§ **Work to be completed**
Only one portion of the data is to be written out: from the line bearing "At what coordinates should I click to accomplish: Dismiss" through the line bearing "Task: Select available seat 1 in row K". Write it exactly as it appears.

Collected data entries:

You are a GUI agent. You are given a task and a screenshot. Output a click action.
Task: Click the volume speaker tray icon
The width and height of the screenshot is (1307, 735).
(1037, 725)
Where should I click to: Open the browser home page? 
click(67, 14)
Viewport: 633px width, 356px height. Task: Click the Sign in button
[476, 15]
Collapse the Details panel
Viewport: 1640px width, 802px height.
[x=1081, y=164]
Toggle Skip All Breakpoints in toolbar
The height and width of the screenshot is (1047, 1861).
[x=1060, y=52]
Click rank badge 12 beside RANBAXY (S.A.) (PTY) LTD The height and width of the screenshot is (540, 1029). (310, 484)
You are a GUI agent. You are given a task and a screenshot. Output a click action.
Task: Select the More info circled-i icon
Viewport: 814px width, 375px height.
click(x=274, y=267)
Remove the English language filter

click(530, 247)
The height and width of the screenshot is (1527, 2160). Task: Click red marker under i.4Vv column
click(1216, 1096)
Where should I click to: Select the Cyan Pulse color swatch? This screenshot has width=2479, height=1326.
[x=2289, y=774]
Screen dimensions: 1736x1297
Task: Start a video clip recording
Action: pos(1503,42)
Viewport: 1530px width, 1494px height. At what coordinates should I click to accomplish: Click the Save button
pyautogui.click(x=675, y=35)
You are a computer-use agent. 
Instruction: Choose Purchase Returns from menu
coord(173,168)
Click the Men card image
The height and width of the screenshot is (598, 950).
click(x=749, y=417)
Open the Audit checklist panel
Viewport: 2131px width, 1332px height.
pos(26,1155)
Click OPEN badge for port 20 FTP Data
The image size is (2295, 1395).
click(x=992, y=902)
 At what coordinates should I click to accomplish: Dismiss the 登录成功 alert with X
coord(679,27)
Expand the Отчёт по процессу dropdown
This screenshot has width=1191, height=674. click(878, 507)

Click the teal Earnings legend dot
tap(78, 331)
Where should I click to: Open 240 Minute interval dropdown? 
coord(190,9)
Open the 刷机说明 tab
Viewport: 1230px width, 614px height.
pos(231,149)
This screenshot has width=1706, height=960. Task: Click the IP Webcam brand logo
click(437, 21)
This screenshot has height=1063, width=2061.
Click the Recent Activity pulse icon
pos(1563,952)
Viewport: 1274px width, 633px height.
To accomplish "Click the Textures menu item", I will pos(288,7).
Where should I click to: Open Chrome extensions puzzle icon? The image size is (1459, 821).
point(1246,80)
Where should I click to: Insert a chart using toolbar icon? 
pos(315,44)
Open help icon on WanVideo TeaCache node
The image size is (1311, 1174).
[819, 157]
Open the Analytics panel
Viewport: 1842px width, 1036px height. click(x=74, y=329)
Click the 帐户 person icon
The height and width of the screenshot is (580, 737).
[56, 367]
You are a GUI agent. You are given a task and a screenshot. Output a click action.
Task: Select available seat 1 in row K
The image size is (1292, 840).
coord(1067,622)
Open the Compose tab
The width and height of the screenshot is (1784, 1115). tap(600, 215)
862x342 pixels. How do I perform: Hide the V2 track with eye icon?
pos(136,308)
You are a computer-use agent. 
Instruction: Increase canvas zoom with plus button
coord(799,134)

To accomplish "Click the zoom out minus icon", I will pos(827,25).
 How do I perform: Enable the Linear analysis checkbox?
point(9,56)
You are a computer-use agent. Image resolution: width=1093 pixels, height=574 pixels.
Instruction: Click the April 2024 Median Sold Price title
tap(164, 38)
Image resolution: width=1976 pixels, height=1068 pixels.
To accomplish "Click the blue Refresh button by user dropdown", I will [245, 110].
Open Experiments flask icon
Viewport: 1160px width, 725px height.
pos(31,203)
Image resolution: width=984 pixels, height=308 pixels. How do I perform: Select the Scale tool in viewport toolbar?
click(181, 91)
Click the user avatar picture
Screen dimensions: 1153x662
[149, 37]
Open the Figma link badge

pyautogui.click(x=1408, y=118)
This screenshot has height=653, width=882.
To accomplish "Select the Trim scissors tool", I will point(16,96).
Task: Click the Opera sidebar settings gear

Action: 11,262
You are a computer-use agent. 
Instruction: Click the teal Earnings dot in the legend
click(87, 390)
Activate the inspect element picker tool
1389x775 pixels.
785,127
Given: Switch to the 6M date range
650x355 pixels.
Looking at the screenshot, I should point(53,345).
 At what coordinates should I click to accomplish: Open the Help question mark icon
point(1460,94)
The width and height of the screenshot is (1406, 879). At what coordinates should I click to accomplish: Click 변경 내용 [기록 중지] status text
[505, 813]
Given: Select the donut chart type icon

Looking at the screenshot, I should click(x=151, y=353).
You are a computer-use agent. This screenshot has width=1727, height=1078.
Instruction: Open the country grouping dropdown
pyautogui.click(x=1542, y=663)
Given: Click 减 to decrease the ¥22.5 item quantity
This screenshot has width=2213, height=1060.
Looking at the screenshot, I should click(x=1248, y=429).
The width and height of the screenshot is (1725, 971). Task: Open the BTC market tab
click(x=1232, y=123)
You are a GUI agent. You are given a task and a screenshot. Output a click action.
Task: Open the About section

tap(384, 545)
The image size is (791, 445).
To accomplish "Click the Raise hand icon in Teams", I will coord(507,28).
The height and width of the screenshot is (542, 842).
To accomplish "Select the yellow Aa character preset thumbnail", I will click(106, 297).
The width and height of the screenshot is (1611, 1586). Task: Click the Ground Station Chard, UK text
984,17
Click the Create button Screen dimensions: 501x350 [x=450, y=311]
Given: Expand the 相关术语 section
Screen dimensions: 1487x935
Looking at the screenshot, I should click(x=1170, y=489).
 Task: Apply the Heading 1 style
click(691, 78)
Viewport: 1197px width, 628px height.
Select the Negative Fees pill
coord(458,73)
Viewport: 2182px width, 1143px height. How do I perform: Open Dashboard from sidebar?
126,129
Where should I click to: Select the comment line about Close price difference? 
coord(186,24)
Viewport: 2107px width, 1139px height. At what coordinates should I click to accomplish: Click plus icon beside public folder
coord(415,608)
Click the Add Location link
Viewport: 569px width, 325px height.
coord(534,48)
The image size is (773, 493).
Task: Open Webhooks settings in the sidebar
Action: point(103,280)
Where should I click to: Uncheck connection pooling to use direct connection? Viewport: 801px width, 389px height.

§ **Answer section**
 At what coordinates should I click to accomplish: Dismiss the 登录成功 alert with X
coord(679,27)
Expand the Отчёт по процессу dropdown
This screenshot has width=1191, height=674. click(878, 507)

Click the teal Earnings legend dot
tap(78, 331)
Where should I click to: Open 240 Minute interval dropdown? 
coord(190,9)
Open the 刷机说明 tab
Viewport: 1230px width, 614px height.
pos(231,149)
This screenshot has width=1706, height=960. Task: Click the IP Webcam brand logo
click(437, 21)
This screenshot has height=1063, width=2061.
Click the Recent Activity pulse icon
pos(1563,952)
Viewport: 1274px width, 633px height.
To accomplish "Click the Textures menu item", I will pos(288,7).
Where should I click to: Open Chrome extensions puzzle icon? The image size is (1459, 821).
point(1246,80)
Where should I click to: Insert a chart using toolbar icon? 
pos(315,44)
Open help icon on WanVideo TeaCache node
The image size is (1311, 1174).
[819, 157]
Open the Analytics panel
Viewport: 1842px width, 1036px height. click(x=74, y=329)
Click the 帐户 person icon
The height and width of the screenshot is (580, 737).
[56, 367]
You are a GUI agent. You are given a task and a screenshot. Output a click action.
Task: Select available seat 1 in row K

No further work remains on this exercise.